# Document segment
A Chinese research team has made new progress in the field of micro-nano manipulation. A collaborative team from Anhui University and the University of Science and Technology of China has successfully developed three-dimensional fiber optic micro-tweezers integrated at the tip of an optical fiber, enabling high-precision, low-damage, and programmable three-dimensional manipulation of micrometer-scale targets. The related findings have been published in the international academic journal Nature.
This research addresses long-standing bottlenecks in existing micro-manipulation technologies. Traditional optical tweezers offer advantages such as non-contact operation and high precision, but their output force is weak, and they impose high requirements on target transparency and operating environment. While mechanical, pneumatic, or hydraulic micro-grippers can provide greater force, their system size and external drive structures are complex, making it difficult to access narrow spaces at the hundred-micrometer scale, such as microvessels and bile ducts.
The research team proposed a femtosecond laser composite manufacturing method for fiber-based integrated devices, constructing three-dimensional fiber optic micro-tweezers at the tip of a commercial optical fiber. This device integrates light transmission, photothermal conversion, soft material response, and rigid microstructure mechanical output at the tip of a single fiber, transforming the fiber from merely a channel for transmitting optical signals and energy into an integrated platform capable of performing microscale mechanical operations.
The working principle of the three-dimensional fiber optic micro-tweezers is analogous to a "miniature dexterous hand" at the cellular scale. External light is transmitted through the fiber to the tip microstructure, triggering material response and microstructure deformation, which is then converted into controllable opening and closing actions and mechanical output. By adjusting the input optical power, researchers can continuously control the opening and closing state and force magnitude of the micro-tweezers, achieving precise micro-manipulation through "light-driven force."
Experimental results show that the output force of this new micro-tweezers is over 100,000 times greater than that of traditional optical tweezers. It can not only precisely manipulate micrometer-scale targets but also perform complex microstructure assembly and microscale sampling in narrow spaces at the hundred-micrometer scale. The related paper also demonstrates the potential applications of this device in three-dimensional fine manipulation of single cells, assembly of micro-mechanical structures, and bionic sampling in confined environments.

# Source data

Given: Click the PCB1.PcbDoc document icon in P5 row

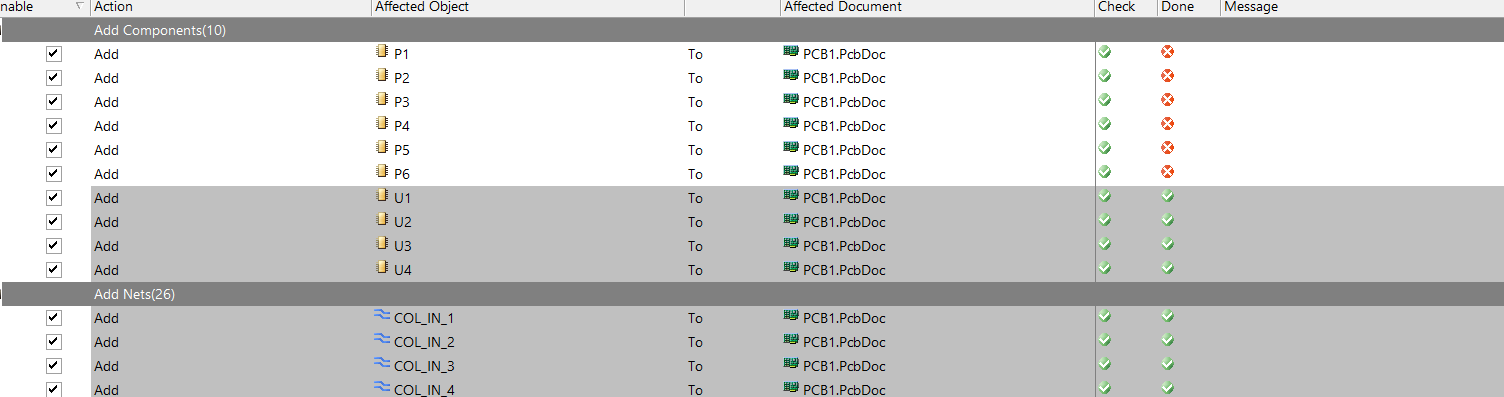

# Task list
[1] Answer these questions about the fiber optic micro-tweezers article, giving each answer on its own line with its letter:
(a) Which two universities formed the collaborative team?
(b) What manufacturing method did the team propose for building the device?
(c) How much greater is the new device's output force than that of traditional optical tweezers?
[2] Carry on with the fiber optic micro-tweezers article from its last sentence.

# Answers to each task
[1]
(a) Anhui University and the University of Science and Technology of China
(b) A femtosecond laser composite manufacturing method for fiber-based integrated devices
(c) Over 100,000 times greater

[2]
Femtosecond laser micro-nano processing is a key enabler of this achievement. This technology can fabricate complex three-dimensional structures at the micrometer or even nanometer scale and, combined with multi-material composite design, form microsystems with driving, response, and mechanical output capabilities. For the extremely small space at the fiber tip, high-precision processing capability directly determines whether the device can achieve stable opening and closing, controllable gripping, and repeatable operation.
This achievement provides new technical pathways for fields such as life sciences, minimally invasive medicine, cell manipulation, and advanced manufacturing. In the future, if the three-dimensional fiber optic micro-tweezers can be further validated in terms of biocompatibility, stability, batch manufacturing, and clinical scenarios, they are expected to be applied in areas such as single-cell manipulation, microscale sampling, minimally invasive endoscopic tools, and complex microstructure assembly.
Subsequent research will focus on device reliability, operational safety, adaptability to different biological samples, and system integration level. The three-dimensional fiber optic micro-tweezers still require further validation before practical medical or industrial applications, but their high output force, miniaturization, and fiber integration characteristics in precise micrometer-scale manipulation have already provided a new design direction for micro-nano manipulation tools.